**EXERCISE DESCRIPTION:**
Reproduce every item below word for word, leaving out the pictures.

**TASK INPUT:**
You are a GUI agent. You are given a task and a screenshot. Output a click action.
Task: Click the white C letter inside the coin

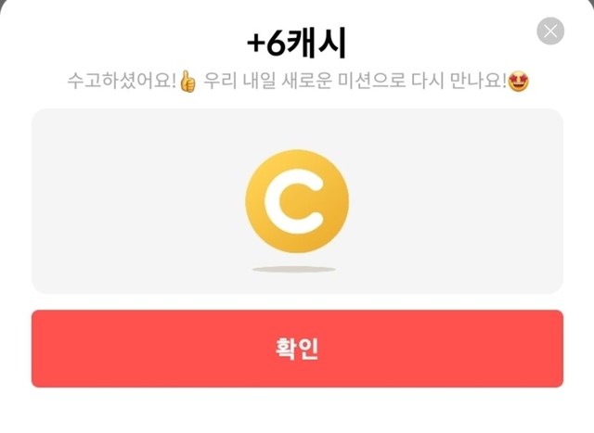coord(294,201)
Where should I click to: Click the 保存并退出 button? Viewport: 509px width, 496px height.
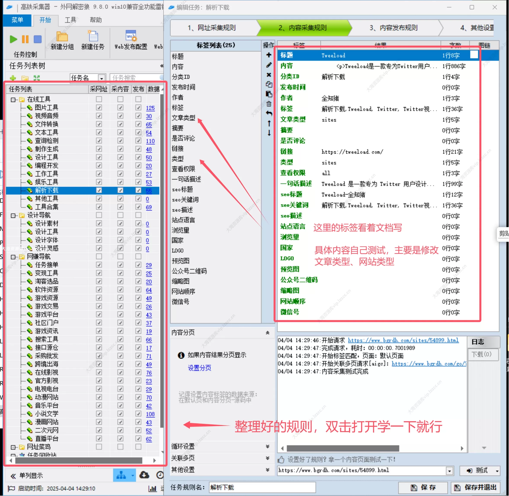pos(475,487)
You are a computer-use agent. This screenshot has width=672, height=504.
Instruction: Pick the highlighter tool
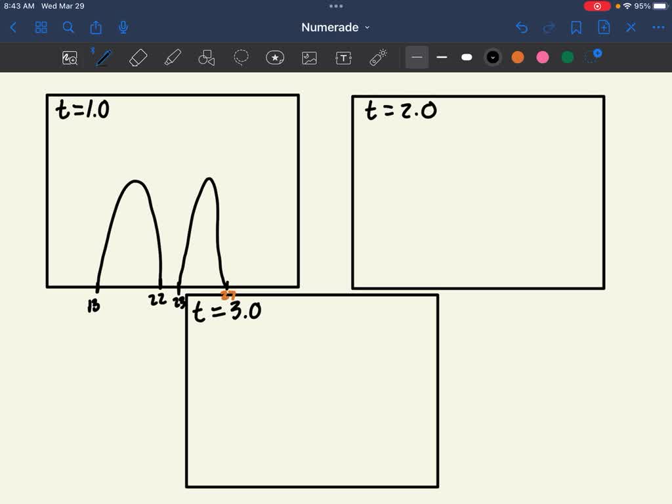click(172, 58)
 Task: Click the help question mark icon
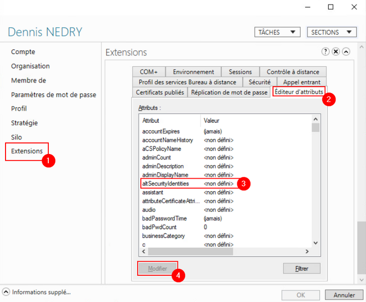click(326, 52)
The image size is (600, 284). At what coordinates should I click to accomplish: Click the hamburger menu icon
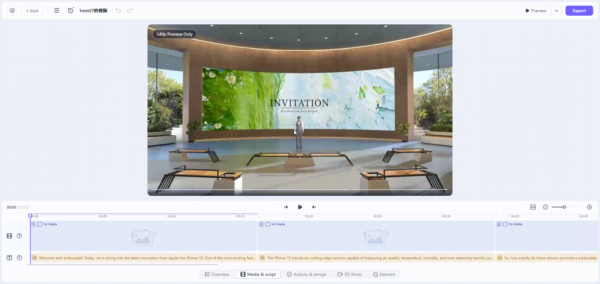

**OUTPUT OF THE TASK:**
You are a GUI agent. You are given a task and a screenshot. Output a click action.
Task: Click the white C letter inside the coin

coord(294,201)
Where should I click to: Click the 保存并退出 button? Viewport: 509px width, 496px height.
pos(475,487)
You are a computer-use agent. This screenshot has width=672, height=504.
Instruction: Pick the highlighter tool
click(172, 58)
 Task: Click the help question mark icon
click(326, 52)
The image size is (600, 284). At what coordinates should I click to accomplish: Click the hamburger menu icon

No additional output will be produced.